REQUIRED WORK -
Collect every line of the data below that contains the string "pyautogui", and copy each one out in full.

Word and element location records
◇ ◇ ◇
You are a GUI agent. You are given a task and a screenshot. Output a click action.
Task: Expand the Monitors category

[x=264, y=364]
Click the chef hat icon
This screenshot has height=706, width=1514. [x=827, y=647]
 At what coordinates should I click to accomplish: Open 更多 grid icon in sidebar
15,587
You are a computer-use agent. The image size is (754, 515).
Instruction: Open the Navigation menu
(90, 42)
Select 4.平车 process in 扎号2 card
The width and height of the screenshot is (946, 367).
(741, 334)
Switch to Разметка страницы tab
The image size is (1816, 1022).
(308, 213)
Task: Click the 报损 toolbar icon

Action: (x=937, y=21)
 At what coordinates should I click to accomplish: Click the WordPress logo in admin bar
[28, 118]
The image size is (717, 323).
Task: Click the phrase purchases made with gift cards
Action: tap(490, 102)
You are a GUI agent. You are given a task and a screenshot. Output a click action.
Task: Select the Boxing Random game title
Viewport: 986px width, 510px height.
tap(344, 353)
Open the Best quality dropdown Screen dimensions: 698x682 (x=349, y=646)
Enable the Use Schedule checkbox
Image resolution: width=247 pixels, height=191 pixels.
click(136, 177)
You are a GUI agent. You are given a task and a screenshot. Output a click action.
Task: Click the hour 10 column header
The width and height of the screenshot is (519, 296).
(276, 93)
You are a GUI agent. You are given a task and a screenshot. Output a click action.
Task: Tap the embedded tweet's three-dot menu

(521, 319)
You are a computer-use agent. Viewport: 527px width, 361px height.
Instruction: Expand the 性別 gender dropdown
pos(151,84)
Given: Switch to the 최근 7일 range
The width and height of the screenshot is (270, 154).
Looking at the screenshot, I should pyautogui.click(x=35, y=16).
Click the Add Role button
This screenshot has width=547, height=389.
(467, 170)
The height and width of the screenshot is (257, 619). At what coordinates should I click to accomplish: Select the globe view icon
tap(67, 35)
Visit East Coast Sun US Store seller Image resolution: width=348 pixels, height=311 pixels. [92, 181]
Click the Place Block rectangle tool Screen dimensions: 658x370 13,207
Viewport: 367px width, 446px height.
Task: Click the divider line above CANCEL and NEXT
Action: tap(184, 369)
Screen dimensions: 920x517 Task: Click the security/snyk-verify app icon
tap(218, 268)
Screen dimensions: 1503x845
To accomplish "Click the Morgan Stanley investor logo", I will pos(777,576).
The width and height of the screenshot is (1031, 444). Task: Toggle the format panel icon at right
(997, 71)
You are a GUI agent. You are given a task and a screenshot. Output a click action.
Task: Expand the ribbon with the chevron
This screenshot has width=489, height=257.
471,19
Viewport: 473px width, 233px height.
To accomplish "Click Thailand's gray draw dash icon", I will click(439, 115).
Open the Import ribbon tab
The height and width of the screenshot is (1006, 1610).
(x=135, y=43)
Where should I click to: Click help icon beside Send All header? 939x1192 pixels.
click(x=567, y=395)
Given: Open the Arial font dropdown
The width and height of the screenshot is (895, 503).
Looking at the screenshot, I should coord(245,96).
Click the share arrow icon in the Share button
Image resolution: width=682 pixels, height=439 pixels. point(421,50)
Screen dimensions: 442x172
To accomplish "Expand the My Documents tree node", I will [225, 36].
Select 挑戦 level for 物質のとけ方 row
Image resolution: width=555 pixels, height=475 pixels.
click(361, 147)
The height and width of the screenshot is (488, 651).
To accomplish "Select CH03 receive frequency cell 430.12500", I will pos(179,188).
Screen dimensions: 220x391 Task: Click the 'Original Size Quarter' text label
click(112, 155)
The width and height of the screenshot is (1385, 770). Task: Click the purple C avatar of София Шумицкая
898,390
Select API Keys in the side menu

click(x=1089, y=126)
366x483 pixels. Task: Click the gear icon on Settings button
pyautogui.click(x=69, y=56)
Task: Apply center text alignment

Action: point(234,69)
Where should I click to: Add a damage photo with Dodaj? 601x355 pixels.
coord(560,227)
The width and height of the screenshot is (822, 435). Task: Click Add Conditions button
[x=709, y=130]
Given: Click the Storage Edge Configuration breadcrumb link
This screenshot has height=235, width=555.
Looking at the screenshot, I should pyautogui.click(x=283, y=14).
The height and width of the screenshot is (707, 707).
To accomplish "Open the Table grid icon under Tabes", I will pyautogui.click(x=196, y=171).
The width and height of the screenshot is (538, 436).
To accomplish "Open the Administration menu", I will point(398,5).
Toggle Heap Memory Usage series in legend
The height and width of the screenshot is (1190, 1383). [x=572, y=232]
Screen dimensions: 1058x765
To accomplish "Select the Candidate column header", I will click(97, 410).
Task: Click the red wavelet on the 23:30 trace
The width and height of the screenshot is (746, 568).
◇ ◇ ◇
RESULT FOR THIS EXERCISE -
Looking at the screenshot, I should pyautogui.click(x=35, y=16).
pyautogui.click(x=69, y=56)
Looking at the screenshot, I should pyautogui.click(x=283, y=14).
To accomplish "Open the Table grid icon under Tabes", I will pyautogui.click(x=196, y=171).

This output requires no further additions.